The intensity of feminist infighting has even prompted a call for reconciliation. "Morning in America: A letter from feminists on the election" in last week's Nation, written by feminist heavyweights, called on women to "refocus on the bigger picture." But the letter--written after a breakfast of blueberry muffins served on "the good china" at Steinem's house, with nary a woman under 40 in sight--represents the exact problem it purports to seek an end to: the narrowing of feminist viewpoints. Moreover, feminists make a mistake in prematurely calling for unity. Instead of glossing over the problem with the rhetoric of sisterhood or having an elite group declare the dispute settled, let's own the conflict and use it to make real progress.
Rebecca Walker, a founder of the Third Wave Foundation, says, "There are no new issues on the table. What we see in this election is the zenith of the decades-old struggle between women of different sensibilities." Walker believes today's election friction is simply a consequence of mainstream feminist leaders and organizations not listening to critiques from younger women, women of color and grassroots activists about the exclusivity of thought within the movement. "The issue at hand has to do with [institutional] feminism's inability to respond adequately to the claims brought against it," Walker says.
One of these claims is that mainstream feminists have ignored an "intersectional" approach to feminism--one that takes class, race and sexuality into account--in favor of one that focuses on sexism above all else.
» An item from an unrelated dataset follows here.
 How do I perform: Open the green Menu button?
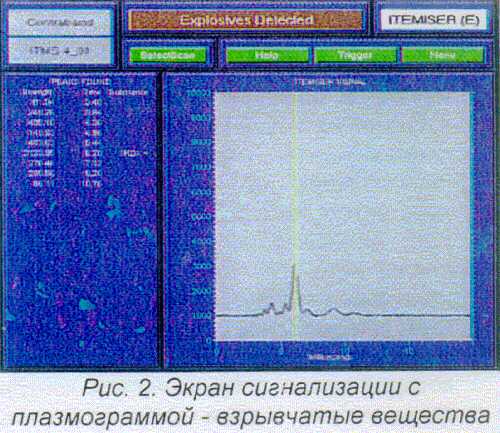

NOW executives, for example, campaigning for Clinton in Ohio told women voters that sexism is "the worst of the isms."
In a segment on Democracy Now! with Steinem, Melissa Harris-Lacewell, an associate professor of politics and African-American studies at Princeton, took this single-issue mind-set to task: "Part of what, again, has been sort of an anxiety for African-American women feminists like myself is that we're often asked to join up with white women's feminism, but only on their own terms, as long as we sort of remain silent about the ways in which our gender, our class, our sexual identity doesn't intersect, as long as we can be quiet about those things and join onto a single agenda."
Amanda Marcotte, a former John Edwards campaign blogger and now an Obama supporter, says there's "been some pressure from feminist Clinton supporters who feel that no reason to vote for Obama outweighs the possibility of the first female President." Marcotte, however, is quick to point out that "plenty of female Clinton supporters report being bullied by liberal men who support Obama."
Herein lies the reason so many of us are loath to discuss intrafeminist problems publicly. We know that Clinton supporters are taking heat from sexists--whether at home, at work or from pundits who relish talking about Clinton's "shrill" voice or whatever thinly veiled misogyny of the day is on cable news. We don't want to provide the backlash more fodder. We also know how hard our feminist foremothers fought to be here and how important the moment is--and we want to be a part of it. I certainly do. But not at the expense of what I believe is best for women, and not just because a movement that assumes it knows what's best for me tells me to.
No matter what Clinton's fate, feminist election tensions will start to fade--but we shouldn't let them, no matter how many calls for solidarity are issued by movement leaders. Instead of the group hug approach, let's focus on tangible goals: fostering youth leadership, working from the margins in and using intersectionality as our lens--instead of just a talking point. Let's use this moment, when our politics and emotions are raw, to push for a better, more forward-looking feminism.